Días más tarde la venció la desesperación, y citó a Índigo. Los ex amantes se encontraron en el departamento que los vio hacer el amor tantas veces. Lucía fue muy bienvenida, y hasta logró sentirse cómoda frente al hombre que con absoluto descaro la ignoró durante tanto tiempo teniéndola enfrente. Aquel que se paseaba con lujuria frente a sus ojos sin siquiera mirarla. Como si todo aquel despliegue dantesco fuera tan solo una puesta en escena, se encontraron como si el tiempo no hubiera erosionado su vínculo en absoluto.
Embriagada por el perfume que ya conocía (y reconocía), procedió a hacer la pregunta que jamás pensó que tendría que formular. Articuló con dificultad su duda mirando fíjamente a Índigo a los ojos. Aquellos ojos pequeños y dulces. 

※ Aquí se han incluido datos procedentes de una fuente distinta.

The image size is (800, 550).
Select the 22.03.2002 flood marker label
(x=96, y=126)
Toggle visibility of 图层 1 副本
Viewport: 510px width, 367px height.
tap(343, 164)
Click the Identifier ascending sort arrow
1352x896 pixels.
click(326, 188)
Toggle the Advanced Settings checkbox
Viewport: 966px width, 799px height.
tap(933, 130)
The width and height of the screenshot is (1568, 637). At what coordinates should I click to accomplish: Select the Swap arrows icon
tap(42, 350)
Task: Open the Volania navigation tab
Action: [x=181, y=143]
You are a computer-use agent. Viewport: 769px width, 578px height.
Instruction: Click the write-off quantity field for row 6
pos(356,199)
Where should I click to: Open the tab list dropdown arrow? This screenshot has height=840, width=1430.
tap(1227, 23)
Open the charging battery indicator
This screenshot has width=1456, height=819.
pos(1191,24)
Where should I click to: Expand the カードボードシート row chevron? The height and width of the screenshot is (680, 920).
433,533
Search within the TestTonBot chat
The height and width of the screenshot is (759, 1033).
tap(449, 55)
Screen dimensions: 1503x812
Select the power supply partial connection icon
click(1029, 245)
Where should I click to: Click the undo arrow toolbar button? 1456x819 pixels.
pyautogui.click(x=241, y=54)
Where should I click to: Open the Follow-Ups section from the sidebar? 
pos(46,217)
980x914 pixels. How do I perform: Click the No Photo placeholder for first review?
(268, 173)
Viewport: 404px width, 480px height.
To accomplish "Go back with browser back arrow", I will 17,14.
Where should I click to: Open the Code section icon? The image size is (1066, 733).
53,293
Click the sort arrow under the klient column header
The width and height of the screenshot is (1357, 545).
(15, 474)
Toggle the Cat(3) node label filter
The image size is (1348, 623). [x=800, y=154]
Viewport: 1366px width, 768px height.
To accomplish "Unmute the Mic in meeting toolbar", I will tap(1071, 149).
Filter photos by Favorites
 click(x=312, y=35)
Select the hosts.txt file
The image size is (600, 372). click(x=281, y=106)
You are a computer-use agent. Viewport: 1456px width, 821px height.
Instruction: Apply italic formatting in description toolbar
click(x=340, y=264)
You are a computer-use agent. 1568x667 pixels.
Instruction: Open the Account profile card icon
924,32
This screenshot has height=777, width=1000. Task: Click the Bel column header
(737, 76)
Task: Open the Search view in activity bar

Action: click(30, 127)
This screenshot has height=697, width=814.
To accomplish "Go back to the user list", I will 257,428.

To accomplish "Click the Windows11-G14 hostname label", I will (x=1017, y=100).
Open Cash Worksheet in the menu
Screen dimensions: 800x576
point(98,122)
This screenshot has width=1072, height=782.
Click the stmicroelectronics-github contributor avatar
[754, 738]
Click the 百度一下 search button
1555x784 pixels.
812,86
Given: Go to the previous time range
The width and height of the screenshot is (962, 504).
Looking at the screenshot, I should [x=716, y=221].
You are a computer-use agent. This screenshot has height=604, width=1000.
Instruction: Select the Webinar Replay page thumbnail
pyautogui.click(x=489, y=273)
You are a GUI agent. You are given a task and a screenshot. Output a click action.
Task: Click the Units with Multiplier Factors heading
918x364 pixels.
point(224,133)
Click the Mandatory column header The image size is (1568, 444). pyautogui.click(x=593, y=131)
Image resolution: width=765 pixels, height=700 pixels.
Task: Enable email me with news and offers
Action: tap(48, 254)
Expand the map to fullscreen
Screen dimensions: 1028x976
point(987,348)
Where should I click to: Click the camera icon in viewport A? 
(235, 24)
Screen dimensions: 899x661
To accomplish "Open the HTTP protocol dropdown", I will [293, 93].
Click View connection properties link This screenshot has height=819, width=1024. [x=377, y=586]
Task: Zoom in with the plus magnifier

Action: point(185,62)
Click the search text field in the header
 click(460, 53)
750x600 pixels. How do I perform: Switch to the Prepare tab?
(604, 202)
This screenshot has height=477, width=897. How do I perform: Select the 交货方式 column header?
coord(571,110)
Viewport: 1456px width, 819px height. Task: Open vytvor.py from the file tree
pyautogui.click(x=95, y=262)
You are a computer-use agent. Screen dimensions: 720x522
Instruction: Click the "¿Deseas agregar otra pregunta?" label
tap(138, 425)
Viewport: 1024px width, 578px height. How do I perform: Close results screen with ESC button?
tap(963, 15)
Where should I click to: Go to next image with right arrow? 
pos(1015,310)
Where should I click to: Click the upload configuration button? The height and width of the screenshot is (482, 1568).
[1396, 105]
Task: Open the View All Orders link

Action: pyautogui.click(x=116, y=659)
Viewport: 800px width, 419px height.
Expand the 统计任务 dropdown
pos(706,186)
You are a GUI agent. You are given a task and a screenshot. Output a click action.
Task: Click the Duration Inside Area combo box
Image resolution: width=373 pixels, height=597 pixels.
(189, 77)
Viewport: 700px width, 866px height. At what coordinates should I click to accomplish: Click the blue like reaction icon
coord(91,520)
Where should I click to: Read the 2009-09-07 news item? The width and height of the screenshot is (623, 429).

"¿Por qué es que no puedo hallar tu esencia por ningún lado? ¿Qué te hace tan especial a mis sentidos?"
Índigo la escuchó durante un largo rato mientras le contaba la historia de su obsesión por el perfume, observándola con cierto dejo de tristeza. Finalmente la miró como si por fin Lucía hubiera descubierto su secreto mejor guardado, y tras un rato largo de silencio, dejó escapar las palabras que unirían a las únicas dos personas en el mundo que olían idénticamente:
"Lo que más me asombra es que te hayas aferrado con tanta premura al único detalle de mi ser que no puedo cambiar. Lo que percibís de mí no son más que esperanzas derrumbadas, amores perdidos. Mi olor, para algunos dulce, para otros fétido, es la única expresión de mi carne, la transpiración de mi alma entristecida. Es el más puro aroma de la nostalgia, pues me constituye en mi totalidad aquello que me condena eternamente: El hecho de haberme ganado el Cielo, y haberlo abandonado".